**What you have to do**:
Take the lines below between the one holding "This screenshot has" and the one holding "Click server address", inclusive, and copy them exactly. Add nothing.

**Entries supplied**:
• • • •
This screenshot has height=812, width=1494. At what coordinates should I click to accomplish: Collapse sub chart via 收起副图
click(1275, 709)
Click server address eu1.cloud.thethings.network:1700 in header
• • • •
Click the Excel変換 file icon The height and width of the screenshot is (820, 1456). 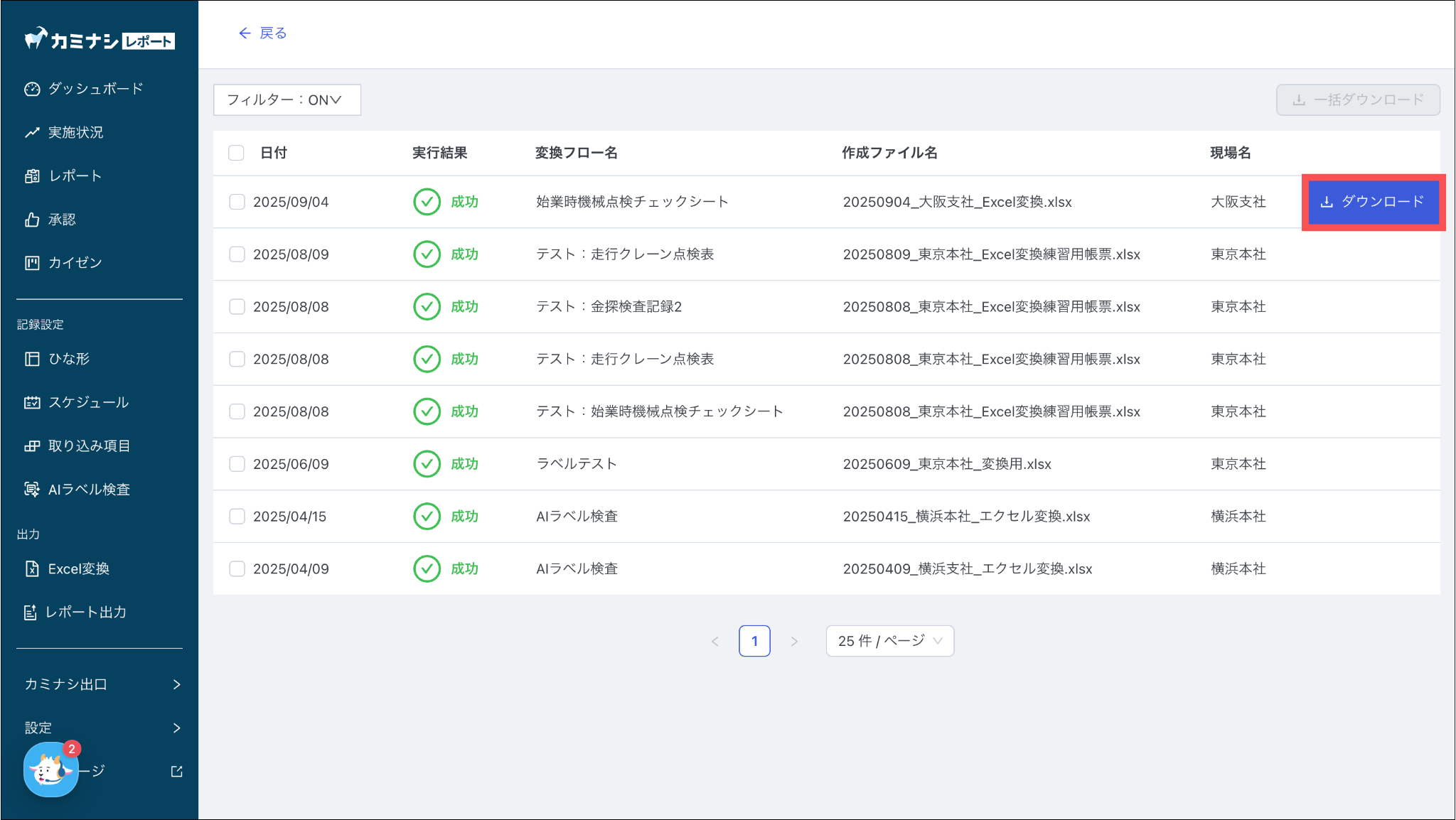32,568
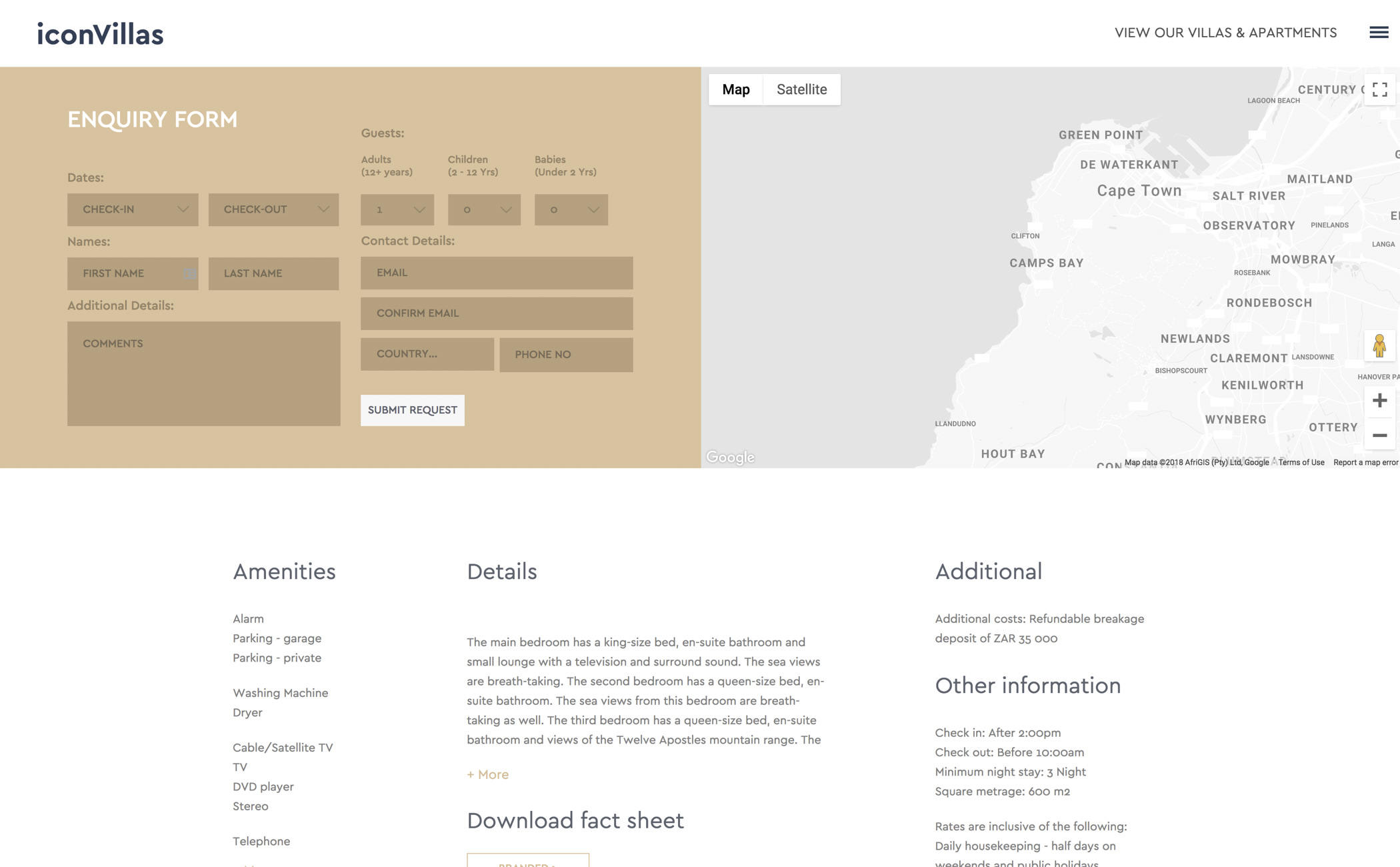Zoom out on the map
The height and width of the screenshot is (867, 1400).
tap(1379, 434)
• • • •
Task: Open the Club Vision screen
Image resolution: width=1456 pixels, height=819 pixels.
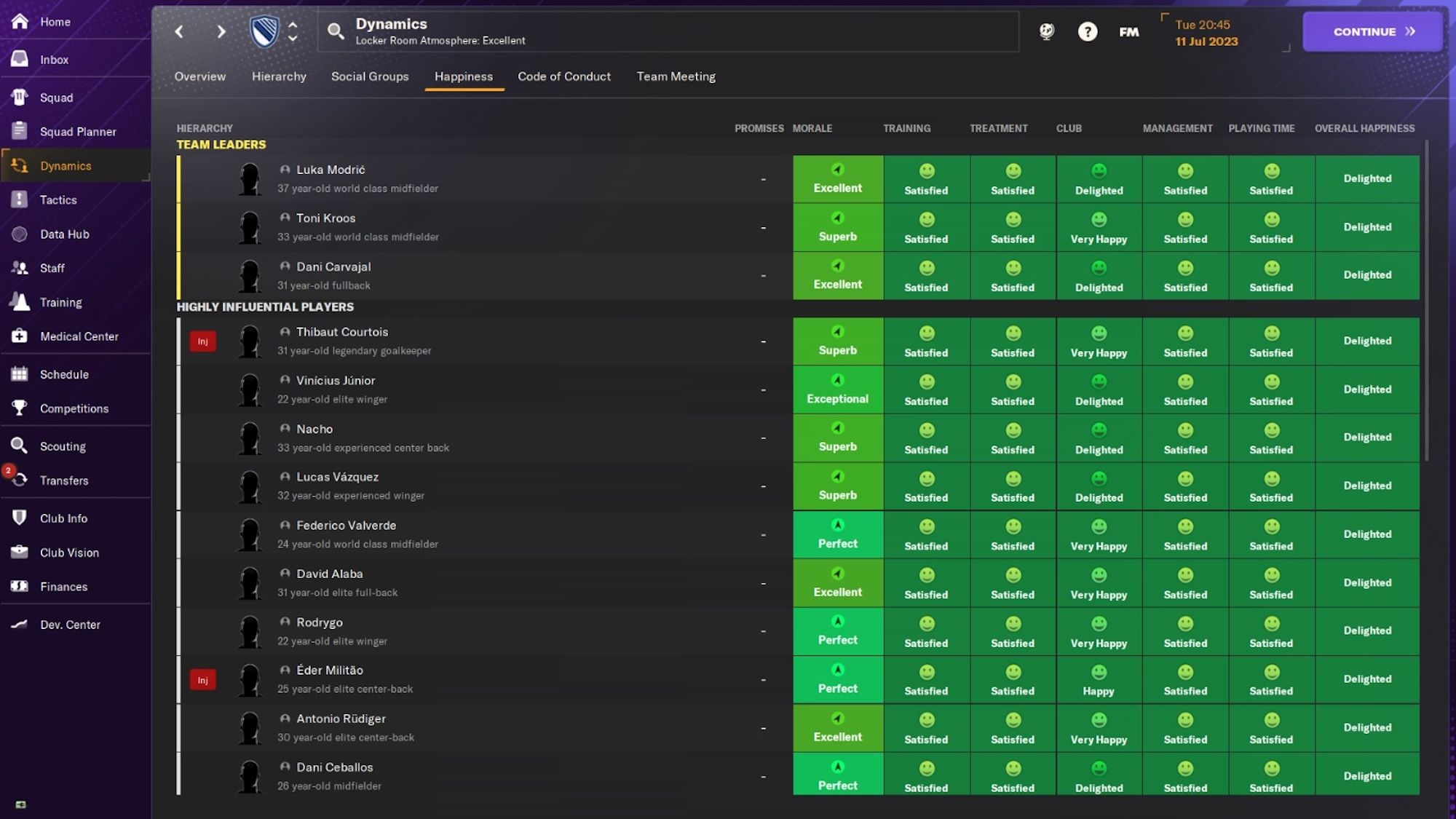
• • • •
**Solution for this task**:
This screenshot has height=812, width=1494. At what coordinates should I click to accomplish: Collapse sub chart via 收起副图
click(1275, 709)
Click server address eu1.cloud.thethings.network:1700 in header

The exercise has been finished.